This is the title I chose for my personal blog, which is meant to give me an outlet for one of my favorite crafts – writing – plus to use an image from my favorite sport, golf. Out of college, my first job was as a reporter for the Daily Astorian in Astoria, Oregon, and I went on from there to practice writing in all of my professional positions, including as press secretary in Washington, D.C. for a Democrat Congressman from Oregon (Les AuCoin), as an Oregon state government manager in Salem and Portland, as press secretary for Oregon’s last Republican governor (Vic Atiyeh), and as a private sector lobbyist. This blog also allows me to link another favorite pastime – politics and the art of developing public policy – to what I write. I could have called this blog “Middle Ground,” for that is what I long for in both politics and golf. The middle ground is often where the best public policy decisions lie. And it is where you want to be on a golf course.
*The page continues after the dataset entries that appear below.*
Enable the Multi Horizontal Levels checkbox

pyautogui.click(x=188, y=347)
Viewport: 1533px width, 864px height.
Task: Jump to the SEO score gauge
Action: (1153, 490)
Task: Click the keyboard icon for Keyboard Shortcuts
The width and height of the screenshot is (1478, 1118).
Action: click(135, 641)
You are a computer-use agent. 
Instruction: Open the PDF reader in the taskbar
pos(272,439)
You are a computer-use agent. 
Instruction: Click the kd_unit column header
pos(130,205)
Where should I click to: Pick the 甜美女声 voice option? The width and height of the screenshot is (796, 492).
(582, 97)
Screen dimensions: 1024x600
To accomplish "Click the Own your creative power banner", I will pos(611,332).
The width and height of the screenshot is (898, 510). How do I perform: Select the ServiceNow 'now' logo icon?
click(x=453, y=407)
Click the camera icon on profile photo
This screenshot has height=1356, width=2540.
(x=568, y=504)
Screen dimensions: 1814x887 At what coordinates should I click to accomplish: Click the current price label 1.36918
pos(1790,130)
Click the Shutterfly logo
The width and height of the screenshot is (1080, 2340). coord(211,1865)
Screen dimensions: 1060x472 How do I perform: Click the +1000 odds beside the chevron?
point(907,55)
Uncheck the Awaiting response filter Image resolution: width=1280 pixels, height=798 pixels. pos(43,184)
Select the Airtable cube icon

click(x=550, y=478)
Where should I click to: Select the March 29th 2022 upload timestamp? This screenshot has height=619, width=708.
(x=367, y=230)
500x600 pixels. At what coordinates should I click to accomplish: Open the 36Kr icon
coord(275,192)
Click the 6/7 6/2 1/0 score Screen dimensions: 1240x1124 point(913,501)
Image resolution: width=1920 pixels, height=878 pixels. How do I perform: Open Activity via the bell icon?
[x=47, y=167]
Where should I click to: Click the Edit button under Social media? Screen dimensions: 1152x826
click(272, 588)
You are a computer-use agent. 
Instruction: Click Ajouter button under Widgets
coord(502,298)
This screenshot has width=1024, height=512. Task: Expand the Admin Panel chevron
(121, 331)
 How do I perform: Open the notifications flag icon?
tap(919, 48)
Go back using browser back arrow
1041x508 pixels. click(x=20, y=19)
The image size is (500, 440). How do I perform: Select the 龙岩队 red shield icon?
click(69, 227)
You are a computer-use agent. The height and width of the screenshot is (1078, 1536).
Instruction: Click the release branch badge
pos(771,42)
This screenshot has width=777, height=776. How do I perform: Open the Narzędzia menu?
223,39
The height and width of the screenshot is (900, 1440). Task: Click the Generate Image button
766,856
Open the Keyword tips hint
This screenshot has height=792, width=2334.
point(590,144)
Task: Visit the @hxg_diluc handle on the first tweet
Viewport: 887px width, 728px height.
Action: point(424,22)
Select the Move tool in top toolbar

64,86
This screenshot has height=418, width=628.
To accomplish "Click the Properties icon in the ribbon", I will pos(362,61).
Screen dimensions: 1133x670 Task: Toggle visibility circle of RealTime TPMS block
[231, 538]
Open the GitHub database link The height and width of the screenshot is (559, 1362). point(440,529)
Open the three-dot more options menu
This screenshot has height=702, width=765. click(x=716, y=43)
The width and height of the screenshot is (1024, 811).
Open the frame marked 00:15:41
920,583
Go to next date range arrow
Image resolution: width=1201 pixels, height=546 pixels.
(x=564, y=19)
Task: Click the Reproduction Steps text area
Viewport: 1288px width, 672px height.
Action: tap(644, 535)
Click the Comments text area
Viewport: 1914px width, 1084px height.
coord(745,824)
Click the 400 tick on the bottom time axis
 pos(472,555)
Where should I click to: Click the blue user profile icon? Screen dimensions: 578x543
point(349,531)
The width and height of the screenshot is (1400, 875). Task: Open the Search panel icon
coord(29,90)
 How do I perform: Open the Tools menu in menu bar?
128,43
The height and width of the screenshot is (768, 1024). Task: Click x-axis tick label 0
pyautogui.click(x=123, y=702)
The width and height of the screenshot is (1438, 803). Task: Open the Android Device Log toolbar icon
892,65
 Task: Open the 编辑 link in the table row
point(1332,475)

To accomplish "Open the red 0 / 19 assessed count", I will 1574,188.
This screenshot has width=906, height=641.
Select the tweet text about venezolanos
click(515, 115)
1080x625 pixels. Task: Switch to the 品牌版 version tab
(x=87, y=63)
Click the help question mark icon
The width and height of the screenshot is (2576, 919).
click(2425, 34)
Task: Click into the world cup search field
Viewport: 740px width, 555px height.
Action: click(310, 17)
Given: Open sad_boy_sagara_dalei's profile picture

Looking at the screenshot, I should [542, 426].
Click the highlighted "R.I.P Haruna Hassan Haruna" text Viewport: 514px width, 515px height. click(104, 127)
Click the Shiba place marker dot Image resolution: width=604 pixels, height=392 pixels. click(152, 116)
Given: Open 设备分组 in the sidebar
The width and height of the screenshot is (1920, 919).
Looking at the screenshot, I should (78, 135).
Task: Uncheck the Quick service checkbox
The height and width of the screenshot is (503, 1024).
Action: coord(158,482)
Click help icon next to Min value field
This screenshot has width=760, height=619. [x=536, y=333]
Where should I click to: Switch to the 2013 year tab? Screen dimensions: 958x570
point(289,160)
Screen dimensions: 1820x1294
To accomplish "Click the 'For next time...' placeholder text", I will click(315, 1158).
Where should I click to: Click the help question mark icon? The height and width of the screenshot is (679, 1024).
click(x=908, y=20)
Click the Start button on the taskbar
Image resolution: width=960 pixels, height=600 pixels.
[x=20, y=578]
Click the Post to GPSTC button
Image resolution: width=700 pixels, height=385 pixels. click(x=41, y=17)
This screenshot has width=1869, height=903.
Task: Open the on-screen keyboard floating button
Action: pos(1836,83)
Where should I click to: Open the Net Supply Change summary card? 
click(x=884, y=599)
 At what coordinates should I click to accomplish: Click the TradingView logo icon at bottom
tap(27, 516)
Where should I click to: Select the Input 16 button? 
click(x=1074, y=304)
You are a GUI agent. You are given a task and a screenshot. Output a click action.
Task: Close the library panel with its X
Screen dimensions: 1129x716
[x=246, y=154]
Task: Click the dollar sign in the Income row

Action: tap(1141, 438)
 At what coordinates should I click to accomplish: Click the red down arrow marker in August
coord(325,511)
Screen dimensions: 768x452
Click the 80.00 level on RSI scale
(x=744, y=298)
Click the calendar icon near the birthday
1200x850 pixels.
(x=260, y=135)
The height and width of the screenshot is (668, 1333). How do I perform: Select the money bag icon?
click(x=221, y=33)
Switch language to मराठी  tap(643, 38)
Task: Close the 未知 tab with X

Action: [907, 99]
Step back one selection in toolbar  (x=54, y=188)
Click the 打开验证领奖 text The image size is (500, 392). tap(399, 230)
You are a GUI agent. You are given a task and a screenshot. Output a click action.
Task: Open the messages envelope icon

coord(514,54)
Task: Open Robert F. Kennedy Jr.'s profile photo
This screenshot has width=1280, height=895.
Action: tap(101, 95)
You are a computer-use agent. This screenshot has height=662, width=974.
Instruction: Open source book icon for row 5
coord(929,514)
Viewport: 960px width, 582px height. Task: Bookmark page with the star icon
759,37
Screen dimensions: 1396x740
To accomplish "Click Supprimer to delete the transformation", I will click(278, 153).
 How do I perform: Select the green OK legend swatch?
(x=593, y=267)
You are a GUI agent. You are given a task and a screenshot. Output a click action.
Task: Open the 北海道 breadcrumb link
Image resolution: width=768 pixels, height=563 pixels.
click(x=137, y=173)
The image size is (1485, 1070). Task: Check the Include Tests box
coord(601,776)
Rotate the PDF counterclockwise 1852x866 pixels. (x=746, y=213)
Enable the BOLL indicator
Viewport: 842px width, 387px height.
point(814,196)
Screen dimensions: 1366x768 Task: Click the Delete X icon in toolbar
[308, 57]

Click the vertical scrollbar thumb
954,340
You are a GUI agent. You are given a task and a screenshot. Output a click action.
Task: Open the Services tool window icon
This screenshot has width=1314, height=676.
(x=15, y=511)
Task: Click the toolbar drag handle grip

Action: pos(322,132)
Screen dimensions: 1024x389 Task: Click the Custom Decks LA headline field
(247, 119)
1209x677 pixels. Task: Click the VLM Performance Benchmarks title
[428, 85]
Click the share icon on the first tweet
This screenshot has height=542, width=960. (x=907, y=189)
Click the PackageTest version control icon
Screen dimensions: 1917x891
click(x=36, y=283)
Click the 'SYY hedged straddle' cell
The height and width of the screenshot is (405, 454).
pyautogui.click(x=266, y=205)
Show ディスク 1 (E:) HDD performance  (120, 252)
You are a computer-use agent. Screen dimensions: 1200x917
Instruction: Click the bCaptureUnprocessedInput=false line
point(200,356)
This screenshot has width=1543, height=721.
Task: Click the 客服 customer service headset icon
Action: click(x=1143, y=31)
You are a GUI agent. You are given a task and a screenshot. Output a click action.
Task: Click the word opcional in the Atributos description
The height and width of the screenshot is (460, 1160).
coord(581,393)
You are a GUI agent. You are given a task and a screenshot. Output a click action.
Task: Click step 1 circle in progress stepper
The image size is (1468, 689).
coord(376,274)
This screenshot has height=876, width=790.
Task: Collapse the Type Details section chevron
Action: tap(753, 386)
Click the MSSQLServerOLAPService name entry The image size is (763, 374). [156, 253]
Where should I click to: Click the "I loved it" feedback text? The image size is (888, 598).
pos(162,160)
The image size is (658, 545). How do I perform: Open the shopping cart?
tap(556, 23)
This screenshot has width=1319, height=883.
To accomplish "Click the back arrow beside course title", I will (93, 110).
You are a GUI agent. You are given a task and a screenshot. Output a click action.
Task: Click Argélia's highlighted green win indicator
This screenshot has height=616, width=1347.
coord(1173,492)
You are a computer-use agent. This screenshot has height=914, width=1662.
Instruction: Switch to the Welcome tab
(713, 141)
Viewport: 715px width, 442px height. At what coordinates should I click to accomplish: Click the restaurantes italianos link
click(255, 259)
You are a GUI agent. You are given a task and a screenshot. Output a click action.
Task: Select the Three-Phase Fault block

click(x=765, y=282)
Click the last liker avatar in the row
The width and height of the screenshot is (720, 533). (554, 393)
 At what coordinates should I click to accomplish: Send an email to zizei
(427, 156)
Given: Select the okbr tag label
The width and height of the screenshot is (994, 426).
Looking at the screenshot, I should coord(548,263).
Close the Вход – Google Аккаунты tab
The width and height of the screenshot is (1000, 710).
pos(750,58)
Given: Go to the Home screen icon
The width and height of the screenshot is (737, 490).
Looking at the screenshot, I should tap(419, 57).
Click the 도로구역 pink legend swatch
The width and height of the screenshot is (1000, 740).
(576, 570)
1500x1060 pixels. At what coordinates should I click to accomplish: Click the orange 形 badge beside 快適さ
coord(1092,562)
Consider this to be a bit of a respite from never-ending stories about the omicron virus.
Or, consider what follows to be mostly irrelevant.
And, to achieve this, forgive me for writing about myself.
Rather than big thoughts this morning, I have remembered when my colleagues and I achieved “firsts” during my professional career.
For some reason, I thought of these firsts as I waited to go to sleep – and, you might add, thinking of this kind of stuff should produce sleep.
So, here goes.
IN CONGRESS: When I worked in a congressional office 40 years ago, ours was the first to acquire a Wang Word Processing System.
That is significant because the office of Oregon Congressman Les AuCoin was one of 435 such offices in the U.S. House. So being first meant something.
Of course, as we obtained the Wang system, we had no idea how to operate it, but, in short order, figured out at least one huge benefit: As we wrote letters for the congressman’s signature, we no longer had to use multiple pieces of paper and carbon paper and, if we made a typing mistake, all we had to do was delete it and move on.
No more hard erases on the paper and the carbon.
For us, that was huge as we cranked out hundreds of letters every day, not to mention the media releases I wrote as the congressman’s press secretary.
Today, of course, there are no more Wang Word Processing systems, having been replaced by many other more capable machines.
IN OREGON STATE GOVERNMENT: When I came home from Washington, D.C., I moved into a management position at the then-Department of Human Resources, an umbrella agency that is no more.
In the director’s office of the agency, we were the first state employees to be given individual computers, albeit ones that stood on our desks, not a laptop such as I am using to produce this blog.
Having computers made our work much easier. Today, many years later, almost every state employee has a computer.
IN THE LOBBYING AND PUBLIC RELATIONS FIRM WHERE I WAS A PARTNER: The achievement here was to acquire “blackberries.” Remember those small machines?
The worth of them for us was that, wherever we were, we could view e-mail messages from clients. If we were walking around the Capitol to meet with legislators, no problem – we had easy access to e-mails. If we were out to lunch with a legislator, again no problem — we had e-mail access.
And, for me, if I was on the golf course, where I did some of my lobbying work, I was still connected.
Consider the change today. All of us have phones that give us all kinds of messages on the go, including e-mails and texts, not to mention just the routine phone calls.
Speaking of blackberries, did you notice this story last week? Blackberry devices running the original operating system and services will no longer be supported, marking the end of an era for the storied device that catapulted work into the mobile era.
The story said this:
“Waterloo, Ontario-based BlackBerry Ltd., the company formerly known as Research In Motion whose signature handset in the 1990s came to embody working on the move, said handsets running its in-house software ‘will no longer be expected to reliably function’ after Tuesday, according to its end-of-life page.”
In all these firsts, do I think of myself as a leader? No. At least not alone. Only in this regard. In each of the examples above, I worked with colleagues and, together, we were able to plow new technology to make our work better.
Note the word together. Good stuff like this doesn’t result from the work of one person; it results from a team effort.